#### [EXERCISE INPUTS]
┌──
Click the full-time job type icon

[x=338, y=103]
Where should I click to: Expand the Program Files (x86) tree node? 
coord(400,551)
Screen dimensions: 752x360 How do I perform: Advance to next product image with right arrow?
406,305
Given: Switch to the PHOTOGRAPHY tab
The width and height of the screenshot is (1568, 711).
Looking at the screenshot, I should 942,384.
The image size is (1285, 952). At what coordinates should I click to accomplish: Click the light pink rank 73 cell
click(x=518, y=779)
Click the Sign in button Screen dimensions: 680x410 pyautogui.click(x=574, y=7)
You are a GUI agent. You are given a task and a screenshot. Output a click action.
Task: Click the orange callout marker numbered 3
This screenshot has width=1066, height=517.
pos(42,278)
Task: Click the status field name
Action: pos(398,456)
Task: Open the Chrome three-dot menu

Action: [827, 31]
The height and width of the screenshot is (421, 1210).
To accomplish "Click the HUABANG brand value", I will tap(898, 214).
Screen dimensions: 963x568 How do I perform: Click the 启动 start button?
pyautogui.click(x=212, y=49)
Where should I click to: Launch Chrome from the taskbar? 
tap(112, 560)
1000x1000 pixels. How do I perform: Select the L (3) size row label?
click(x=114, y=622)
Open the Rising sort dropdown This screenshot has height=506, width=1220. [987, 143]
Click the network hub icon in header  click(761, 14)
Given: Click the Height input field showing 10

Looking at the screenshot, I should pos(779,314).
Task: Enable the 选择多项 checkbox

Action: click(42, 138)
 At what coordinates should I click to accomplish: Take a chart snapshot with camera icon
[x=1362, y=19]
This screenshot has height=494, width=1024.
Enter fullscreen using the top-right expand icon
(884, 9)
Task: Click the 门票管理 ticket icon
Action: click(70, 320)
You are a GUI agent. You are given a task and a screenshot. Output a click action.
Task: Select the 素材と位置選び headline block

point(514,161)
└──
#### [DIRECTIONS FOR THIS TASK]
An exact copy of all the records above is needed.

#### [TASK ANSWER]
Click the full-time job type icon

[x=338, y=103]
Where should I click to: Expand the Program Files (x86) tree node? 
coord(400,551)
Screen dimensions: 752x360 How do I perform: Advance to next product image with right arrow?
406,305
Given: Switch to the PHOTOGRAPHY tab
The width and height of the screenshot is (1568, 711).
Looking at the screenshot, I should 942,384.
The image size is (1285, 952). At what coordinates should I click to accomplish: Click the light pink rank 73 cell
click(x=518, y=779)
Click the Sign in button Screen dimensions: 680x410 pyautogui.click(x=574, y=7)
You are a GUI agent. You are given a task and a screenshot. Output a click action.
Task: Click the orange callout marker numbered 3
This screenshot has width=1066, height=517.
pos(42,278)
Task: Click the status field name
Action: pos(398,456)
Task: Open the Chrome three-dot menu

Action: [827, 31]
The height and width of the screenshot is (421, 1210).
To accomplish "Click the HUABANG brand value", I will tap(898, 214).
Screen dimensions: 963x568 How do I perform: Click the 启动 start button?
pyautogui.click(x=212, y=49)
Where should I click to: Launch Chrome from the taskbar? 
tap(112, 560)
1000x1000 pixels. How do I perform: Select the L (3) size row label?
click(x=114, y=622)
Open the Rising sort dropdown This screenshot has height=506, width=1220. [987, 143]
Click the network hub icon in header  click(761, 14)
Given: Click the Height input field showing 10

Looking at the screenshot, I should pos(779,314).
Task: Enable the 选择多项 checkbox

Action: click(42, 138)
 At what coordinates should I click to accomplish: Take a chart snapshot with camera icon
[x=1362, y=19]
This screenshot has height=494, width=1024.
Enter fullscreen using the top-right expand icon
(884, 9)
Task: Click the 门票管理 ticket icon
Action: click(70, 320)
You are a GUI agent. You are given a task and a screenshot. Output a click action.
Task: Select the 素材と位置選び headline block

point(514,161)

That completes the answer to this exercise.